Written by Panji Masyarakat

Hamka  merayakan kemerdekaan Indonesia dengan segala kegembiraan. Namun dia juga memperingatkan bahaya masih adanya semangat pasif dalam masyarakat Indonesia, jiwa budak, sebagai produk penjajahan yang berlangsung sangat lama. Sementara itu, sebagai seorang penulis populer Hamka sering dilihat sebelah mata oleh kaum cerdik-cendekia. Tapi mengapa peranan dia  dianggap lebih penting ketimbang cendekiawan, ilmuwan, dalam membentuk kebudayaan nasional?  Berikut bagian akhir   ceramah James Robert Rush mengenai Hamka dan Sejarah Indonesia Modern yang pernah dimuat pada Panji Masyarakat No. 379, tahun 1982.
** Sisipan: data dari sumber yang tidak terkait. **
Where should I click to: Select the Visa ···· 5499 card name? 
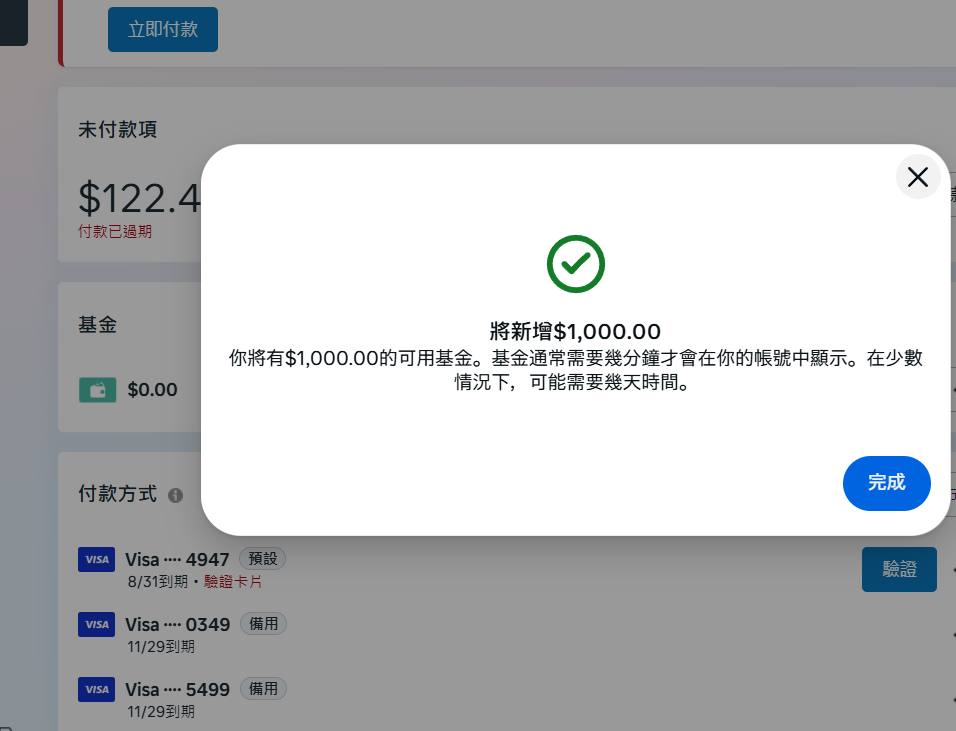tap(177, 690)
Semangat Nasionalisme              

Di mana pun orang Islam hanya bertahan, dan di mana pun mereka kalah. Karena itu di India, Afrika, dan Timur Tengah pemerintah penjajahan Barat juga didirikan. Di kepulauan Indonesia proses ini berlangsung sejak abad ke-16. Pada 1908, ketika Hamka dilahirkan, proses ini sudah berakhir. Kemunduran peradaban. Islam( merupakan kenyataan yang dapat dirasakan dalam bentuk pemerintahan asing, peraturan asing, pajak asing, dan zending asing. Untuk reformis, yang menjadi sumber penyerapan Hamka, ini merupakan sumber utama frustrasi dan penghinaan. Bagi Hamka ini bukan saja penghinaan yang ditujukan kepada umat Islam secara kolektif tapi juga pada dirinya sendiri. Sebagian besar semangat dalam tulisannya mewarisi perjuangan untuk menghapus penghinaan tersebut dan untuk membangun sesuatu yang baru di tempat yang sama.
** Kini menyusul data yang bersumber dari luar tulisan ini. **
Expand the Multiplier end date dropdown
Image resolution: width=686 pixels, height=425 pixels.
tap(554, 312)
Mengakhiri penghinaan berarti mengakhiri kolonialisme. Sejak 1930-an tulisan-tulisan Hamka dipengaruhi semangat kemerdekaan dan nasionalisme, meskipun ia sendiri bukan seorang politikus nasionalis, tapi yang pasti dia seorang nasionalis. Baik secara terang-terangan maupun terselubung ia banyak menulis hal yang, bersifat subversif terhadap pemerintahan kolonial. Majalahnya, meskipun mengutamakan pendidikan Islam, namun berpihak pada perjuangan antikolonial, ini merupakan tempat berkiprah kaum nasionalis untuk menuangkan pemikirannya, dan sering memuat tokoh yang sedang berada dalam pengasingan, seperti Muhammad Hatta. Tindakan pemerintah Belanda terhadap pemimpin nasional dan orang-orang lain yang dianggap melakukan kegiatan subversif, seperti ayah Hamka, dimuat secara terbuka. Dan tulisan Hamka tentang tokoh-tokoh sejarah, seperti Imam Bonjol, menitikberatkan watak anti kolonial perlawanannya.
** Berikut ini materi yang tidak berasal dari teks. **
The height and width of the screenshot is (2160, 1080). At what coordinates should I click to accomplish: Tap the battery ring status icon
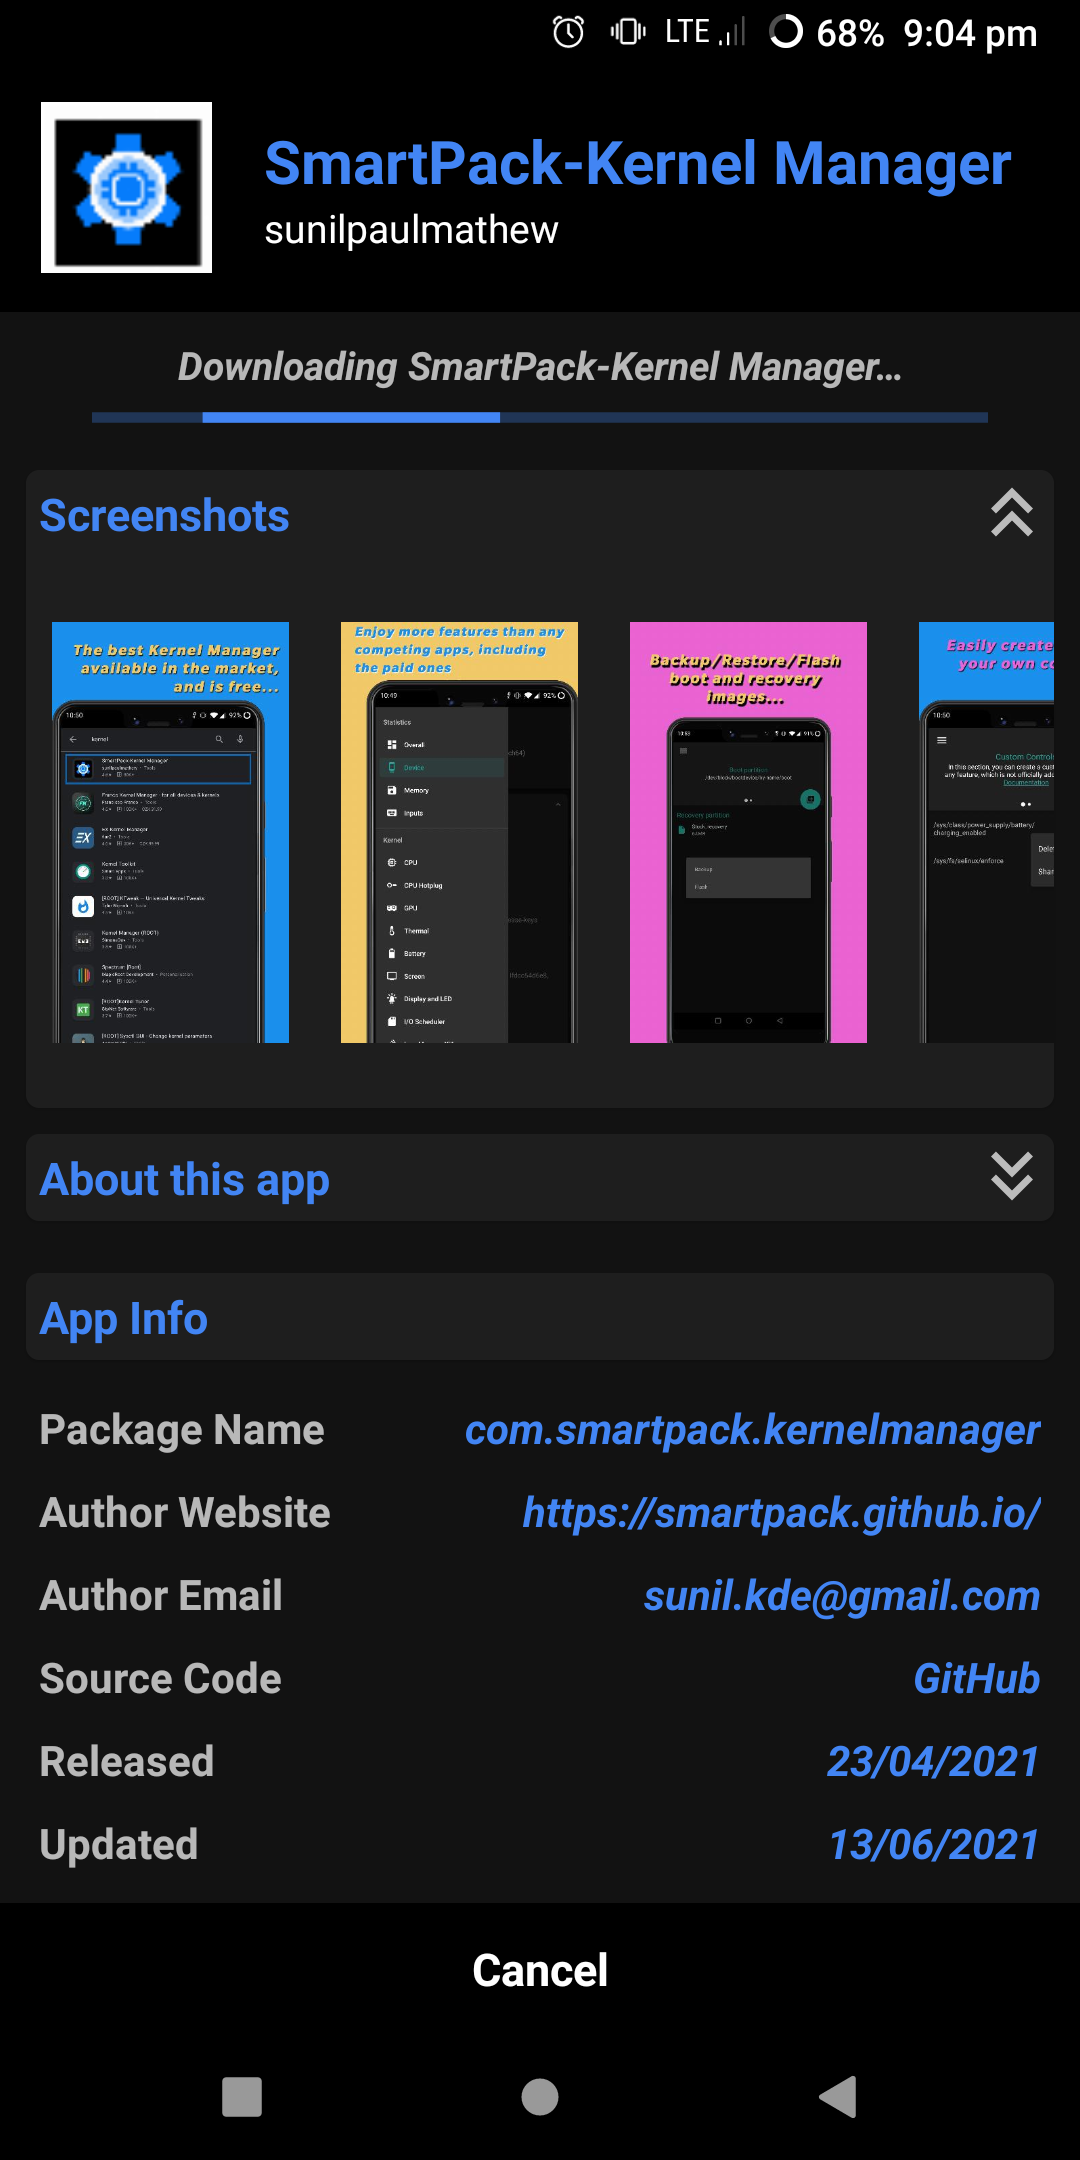coord(786,32)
Sesudah revolusi Hamka melanjutkan tema tentang kolonialisme dan segala akibatnya. Ia merayakan kemerdekaan Indonesia dengan segala kegembiraan. Namun dia juga memperingatkan bahaya masih adanya semangat pasif dalam masyarakat Indonesia, jiwa budak, sebagai produk penjajahan yang berlangsung sangat lama. Orang Indonesia tidak bisa lagi dianggap sebagai “bangsa yang sepatuh-patuhnya di dunia”. Karena itu, Hamka sering menganjurkan pembaca (dan pendengarnya) untuk belajar, mendidik diri dan menambah bobot pribadi, di samping menganjurkan mereka mencapai cita-cita yang tinggi dalam arti kata menjadikan dirinya modern. Modernisasi yang meningkatkan teknologi, kemajuan kesehatan, dan kehidupan materi merupakan sesuatu yang harus diyakini, atau lebih tepat, diserap demi keuntungan bangsa Indonesia. Ide Hamka tentang modernisasi barangkali seperti masthead yang dilukiskan dalam halaman pertama Pedoman Masyarakat dalam tahun 1940; di tengah-tengah gambar kapal modern, pesawat terbang, mobil, dan kereta api yang sedang bergerak dan di tengah-tengah gedung kota yang megah ada sebuah rumah Minangkabau, dan yang menonjol —  sebuah masjid.

Sebagai Penulis Populer

Hamka adalah seorang penulis yang tidak hanya produktif dan cakap dalam beberapa hal, tetapi juga populer. Sebelum perang, majalahnya menjadi salah satu di antara yang paling banyak oplahnya dan paling luas peredarannya di Indonesia. Cerita bersambungnya begitu populer sehingga di Aceh, misalnya, orang tidak sabar menunggu di rumah; mereka datang ke stasiun untuk segera mendapatkan sambungan cerita yang baru. Artikel-artikelnya akhirnya dibukukan, dan bukunya dicetak berulang-ulang sampai sekarang.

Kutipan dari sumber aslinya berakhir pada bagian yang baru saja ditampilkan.